With the dropped support of the .X file format in DirectX 10, getting your Blender content into a DirectX app became hard or even impossible. Clemens Fehr has published C++ code that reduces this task to:
WorldObject *o = new WorldObject();
LoadBlenderFile("file.blend", &o->mesh, o->mtrls, o->textures, UV_DuplicateVertex);
Clemens writes:
In DirectX 9 there was built in support for the .X file format. You could easily load .X files with a few lines of code. This looked like the format of choice because .X files are supposed to be supported by almost all 3D tools like blender, 3ds Max and a lot of free or low cost tools.
You see the problems once you actually begin to work with .X files. I never got Blender to export .X files that would work with DirectX right away. Either the mesh data was wrong, normals were incorrect, orientation was mangled or UV coordinates didn’t work. To get a model to show up in my 3d app I had to export in blender to .3ds without uv mapping, then do the uv mapping in another tool, then finally export the uv mapped model from that tool to .X file format. And this approach didn’t even work reliably.
The final nail in the coffin for the .X file format came from Microsoft themselves: They completely abandoned .X file format support in DirectX 10.
The whole thing really got to my nerves. I wanted to try out 3d stuff graphically, not waste my time with file formats and imports/exports. At one time I thought about actually buying 3dsMax, but the cost was just too high.

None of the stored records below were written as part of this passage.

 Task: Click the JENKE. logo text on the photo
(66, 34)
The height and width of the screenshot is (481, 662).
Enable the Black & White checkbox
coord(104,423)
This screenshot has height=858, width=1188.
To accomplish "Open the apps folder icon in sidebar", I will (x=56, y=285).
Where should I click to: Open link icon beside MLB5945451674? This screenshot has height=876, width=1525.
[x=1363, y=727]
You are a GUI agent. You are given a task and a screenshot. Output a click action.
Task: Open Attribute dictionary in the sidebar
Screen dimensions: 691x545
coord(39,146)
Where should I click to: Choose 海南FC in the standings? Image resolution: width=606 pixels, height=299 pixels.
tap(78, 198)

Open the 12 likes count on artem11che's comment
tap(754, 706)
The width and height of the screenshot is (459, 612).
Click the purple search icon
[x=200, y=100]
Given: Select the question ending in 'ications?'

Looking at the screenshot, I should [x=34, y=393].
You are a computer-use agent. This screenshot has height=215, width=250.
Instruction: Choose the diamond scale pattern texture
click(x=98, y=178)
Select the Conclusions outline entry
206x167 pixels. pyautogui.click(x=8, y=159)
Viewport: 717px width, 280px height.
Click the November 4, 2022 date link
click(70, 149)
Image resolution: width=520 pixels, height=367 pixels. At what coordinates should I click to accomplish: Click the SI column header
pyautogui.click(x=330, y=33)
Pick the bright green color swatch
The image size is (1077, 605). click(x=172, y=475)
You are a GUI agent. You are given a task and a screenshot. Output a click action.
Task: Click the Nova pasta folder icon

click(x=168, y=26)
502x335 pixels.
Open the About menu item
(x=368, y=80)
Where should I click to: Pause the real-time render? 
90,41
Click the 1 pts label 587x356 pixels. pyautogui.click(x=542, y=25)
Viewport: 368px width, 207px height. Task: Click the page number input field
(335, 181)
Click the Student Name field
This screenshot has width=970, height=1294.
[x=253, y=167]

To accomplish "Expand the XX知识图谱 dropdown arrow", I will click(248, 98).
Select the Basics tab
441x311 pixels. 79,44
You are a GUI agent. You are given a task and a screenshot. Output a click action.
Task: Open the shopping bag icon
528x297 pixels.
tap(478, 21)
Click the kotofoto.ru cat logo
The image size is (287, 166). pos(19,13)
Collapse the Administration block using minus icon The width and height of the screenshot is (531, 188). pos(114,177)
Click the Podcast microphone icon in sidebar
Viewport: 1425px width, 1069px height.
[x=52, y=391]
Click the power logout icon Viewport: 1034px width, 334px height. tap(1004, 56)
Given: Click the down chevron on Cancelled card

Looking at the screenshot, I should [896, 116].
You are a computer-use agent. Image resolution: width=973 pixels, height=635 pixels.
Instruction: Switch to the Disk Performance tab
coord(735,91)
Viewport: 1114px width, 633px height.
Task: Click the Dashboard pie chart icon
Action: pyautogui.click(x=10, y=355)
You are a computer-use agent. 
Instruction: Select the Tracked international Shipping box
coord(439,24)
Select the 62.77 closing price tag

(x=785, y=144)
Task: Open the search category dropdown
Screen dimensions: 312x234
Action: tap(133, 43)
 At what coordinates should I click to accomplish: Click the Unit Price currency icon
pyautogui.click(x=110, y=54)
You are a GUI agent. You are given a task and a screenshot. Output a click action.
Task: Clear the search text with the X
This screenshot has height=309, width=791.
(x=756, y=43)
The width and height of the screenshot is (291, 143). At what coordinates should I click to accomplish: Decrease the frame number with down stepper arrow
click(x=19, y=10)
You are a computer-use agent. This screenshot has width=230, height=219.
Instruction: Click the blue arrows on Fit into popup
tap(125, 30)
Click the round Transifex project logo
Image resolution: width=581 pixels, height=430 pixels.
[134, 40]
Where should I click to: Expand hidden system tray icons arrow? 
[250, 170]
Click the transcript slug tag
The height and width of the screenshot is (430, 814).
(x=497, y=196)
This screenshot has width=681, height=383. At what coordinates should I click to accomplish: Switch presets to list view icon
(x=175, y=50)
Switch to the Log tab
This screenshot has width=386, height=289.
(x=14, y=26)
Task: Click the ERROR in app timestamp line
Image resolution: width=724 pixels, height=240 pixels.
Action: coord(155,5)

And even if their exporter would produce a X file I could import with DirectX 9 I would have problems switching my app to DirectX 10. Also, I felt bad to rely on an abandoned technology.
At some time I realized that there was no ready solution out there that would suit my needs completely. I wanted to stick to Blender so the only solution I saw was getting my hands dirty and do something on my own.